(Records from a data collection)
------------

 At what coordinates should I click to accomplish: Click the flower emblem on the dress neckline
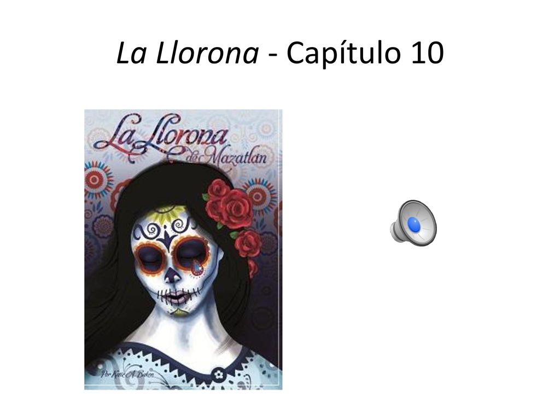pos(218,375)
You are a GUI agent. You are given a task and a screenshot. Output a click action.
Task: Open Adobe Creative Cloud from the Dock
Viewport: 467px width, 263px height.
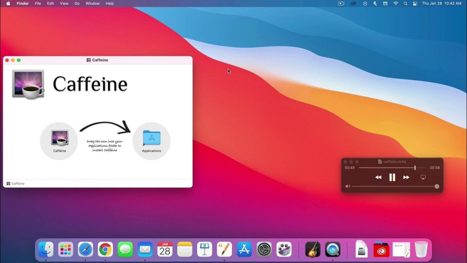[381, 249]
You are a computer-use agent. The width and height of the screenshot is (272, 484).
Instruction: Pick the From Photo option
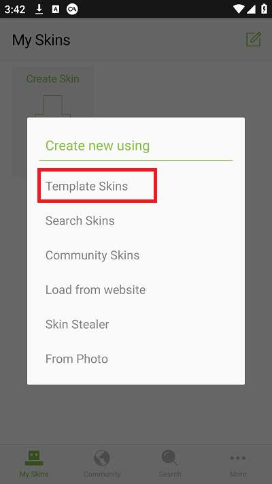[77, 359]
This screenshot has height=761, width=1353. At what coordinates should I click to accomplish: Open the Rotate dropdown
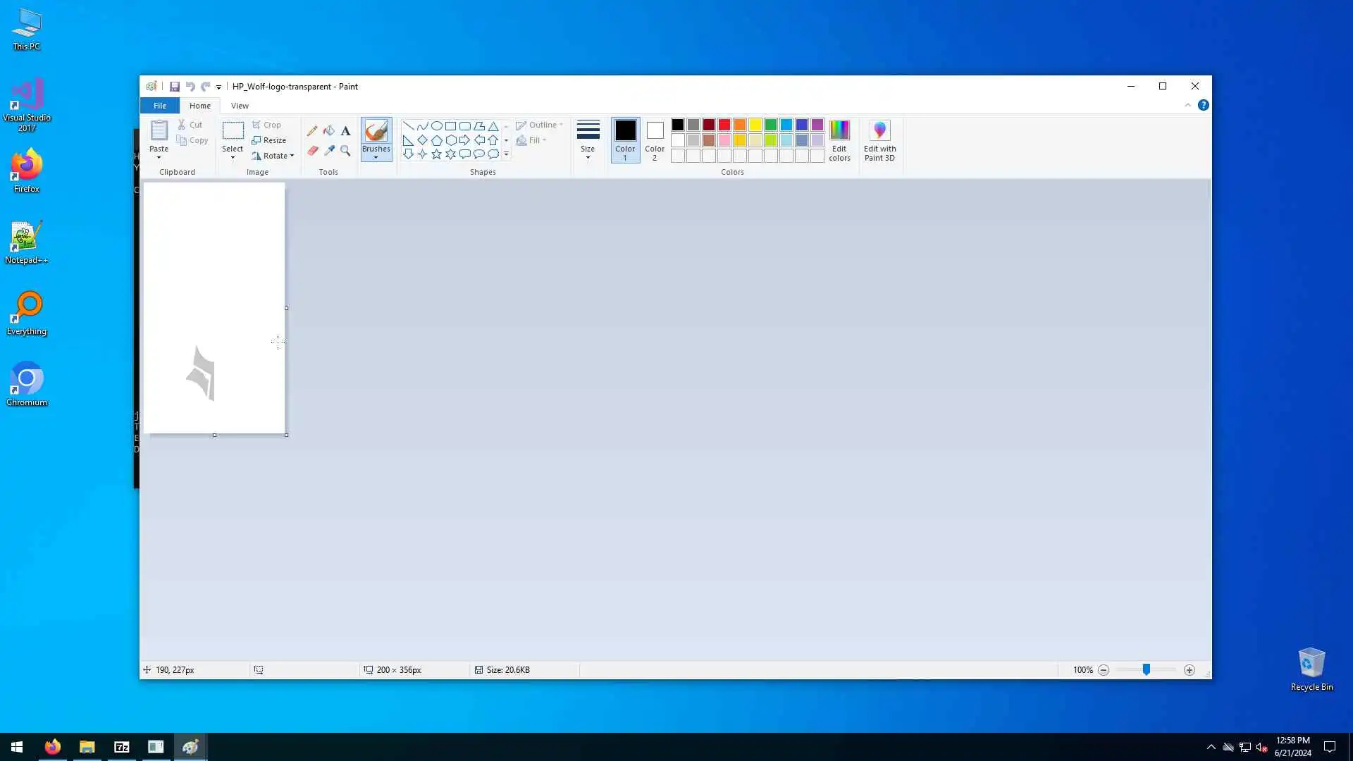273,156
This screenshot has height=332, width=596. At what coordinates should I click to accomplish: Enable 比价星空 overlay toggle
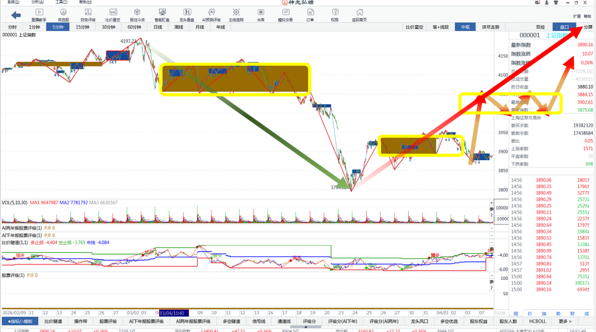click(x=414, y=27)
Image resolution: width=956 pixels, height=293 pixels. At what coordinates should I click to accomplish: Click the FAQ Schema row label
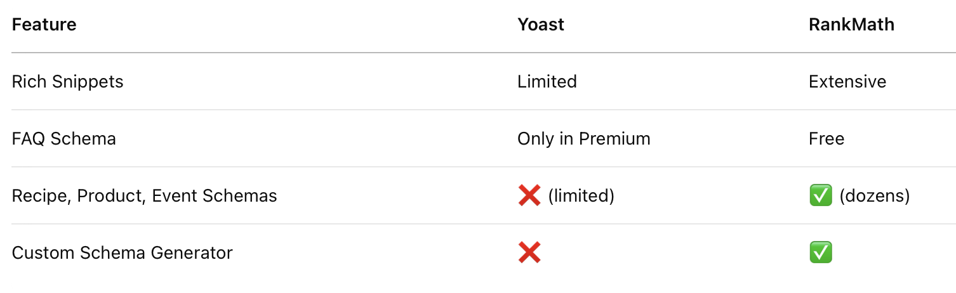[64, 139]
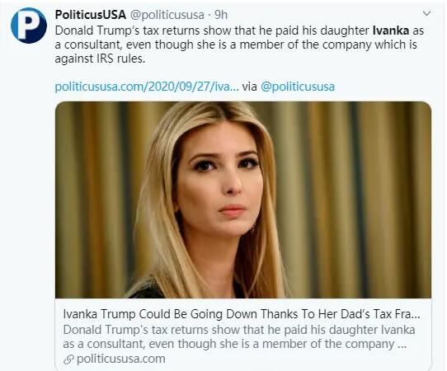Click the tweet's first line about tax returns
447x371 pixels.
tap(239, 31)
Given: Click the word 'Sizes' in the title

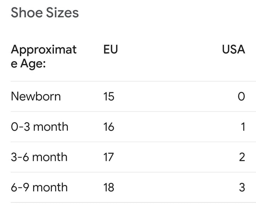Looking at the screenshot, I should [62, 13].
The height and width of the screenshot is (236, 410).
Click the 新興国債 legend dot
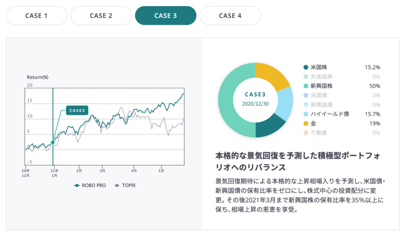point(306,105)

------------

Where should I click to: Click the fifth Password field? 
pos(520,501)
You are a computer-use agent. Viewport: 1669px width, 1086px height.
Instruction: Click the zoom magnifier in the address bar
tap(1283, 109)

------------

▶ Problem requirements
Find each line of the data that contains the word "what", and copy those lines out.

▶ Solution to this exercise
 At what coordinates should I click to accomplish: Click the flower emblem on the dress neckline
This screenshot has height=761, width=1353. At what coordinates should I click to accomplish: Open the Rotate dropdown
This screenshot has height=332, width=596. At what coordinates should I click to accomplish: Enable 比价星空 overlay toggle
Image resolution: width=956 pixels, height=293 pixels. At what coordinates should I click to accomplish: Click the FAQ Schema row label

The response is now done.